## Given task:
Revise the records from the line that has "Given: Click the shaded solid cubes icon" through the end of the records, replacing "gear" with "cog" and leaving everything else unchanged. Give back only those lines.

........

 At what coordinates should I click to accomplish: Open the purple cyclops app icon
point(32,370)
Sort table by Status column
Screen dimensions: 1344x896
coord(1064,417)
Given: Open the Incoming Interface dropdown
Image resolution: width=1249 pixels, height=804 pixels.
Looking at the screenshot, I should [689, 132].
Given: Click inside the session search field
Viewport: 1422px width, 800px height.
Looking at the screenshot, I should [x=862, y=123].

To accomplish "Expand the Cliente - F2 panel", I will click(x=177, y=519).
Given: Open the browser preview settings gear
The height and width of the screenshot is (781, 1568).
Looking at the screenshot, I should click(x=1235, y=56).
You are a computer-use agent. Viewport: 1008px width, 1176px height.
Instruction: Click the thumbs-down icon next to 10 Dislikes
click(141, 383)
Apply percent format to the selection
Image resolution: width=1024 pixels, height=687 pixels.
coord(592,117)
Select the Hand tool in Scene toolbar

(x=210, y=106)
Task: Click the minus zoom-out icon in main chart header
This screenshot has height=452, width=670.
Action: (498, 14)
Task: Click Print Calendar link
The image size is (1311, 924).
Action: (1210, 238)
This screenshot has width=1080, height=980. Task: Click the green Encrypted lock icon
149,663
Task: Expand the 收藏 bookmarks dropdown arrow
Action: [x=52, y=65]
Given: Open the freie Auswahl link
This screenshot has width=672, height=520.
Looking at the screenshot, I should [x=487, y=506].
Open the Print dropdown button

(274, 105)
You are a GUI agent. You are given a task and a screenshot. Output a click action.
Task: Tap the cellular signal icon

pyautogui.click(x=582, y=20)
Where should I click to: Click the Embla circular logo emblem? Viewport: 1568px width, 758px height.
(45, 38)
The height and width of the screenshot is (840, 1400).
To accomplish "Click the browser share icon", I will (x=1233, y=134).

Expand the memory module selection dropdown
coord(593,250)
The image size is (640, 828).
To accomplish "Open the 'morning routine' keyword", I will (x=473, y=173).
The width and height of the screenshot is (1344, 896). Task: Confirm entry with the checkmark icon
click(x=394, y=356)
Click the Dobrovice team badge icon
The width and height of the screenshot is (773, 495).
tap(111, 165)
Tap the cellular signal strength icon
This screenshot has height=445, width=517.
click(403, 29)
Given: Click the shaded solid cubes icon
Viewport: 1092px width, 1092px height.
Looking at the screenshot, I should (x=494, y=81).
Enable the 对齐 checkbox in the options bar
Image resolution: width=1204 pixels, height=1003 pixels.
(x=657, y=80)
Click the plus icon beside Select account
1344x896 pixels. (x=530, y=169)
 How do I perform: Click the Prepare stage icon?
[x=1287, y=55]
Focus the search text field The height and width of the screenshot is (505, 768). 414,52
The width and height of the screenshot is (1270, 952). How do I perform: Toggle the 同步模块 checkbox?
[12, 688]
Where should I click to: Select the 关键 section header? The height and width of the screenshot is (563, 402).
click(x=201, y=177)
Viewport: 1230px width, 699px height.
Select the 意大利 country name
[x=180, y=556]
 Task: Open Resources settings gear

........

## Exercise result:
Given: Click the shaded solid cubes icon
Viewport: 1092px width, 1092px height.
Looking at the screenshot, I should (x=494, y=81).
Enable the 对齐 checkbox in the options bar
Image resolution: width=1204 pixels, height=1003 pixels.
(x=657, y=80)
Click the plus icon beside Select account
1344x896 pixels. (x=530, y=169)
 How do I perform: Click the Prepare stage icon?
[x=1287, y=55]
Focus the search text field The height and width of the screenshot is (505, 768). 414,52
The width and height of the screenshot is (1270, 952). How do I perform: Toggle the 同步模块 checkbox?
[12, 688]
Where should I click to: Select the 关键 section header? The height and width of the screenshot is (563, 402).
click(x=201, y=177)
Viewport: 1230px width, 699px height.
Select the 意大利 country name
[x=180, y=556]
 Task: Open Resources settings cog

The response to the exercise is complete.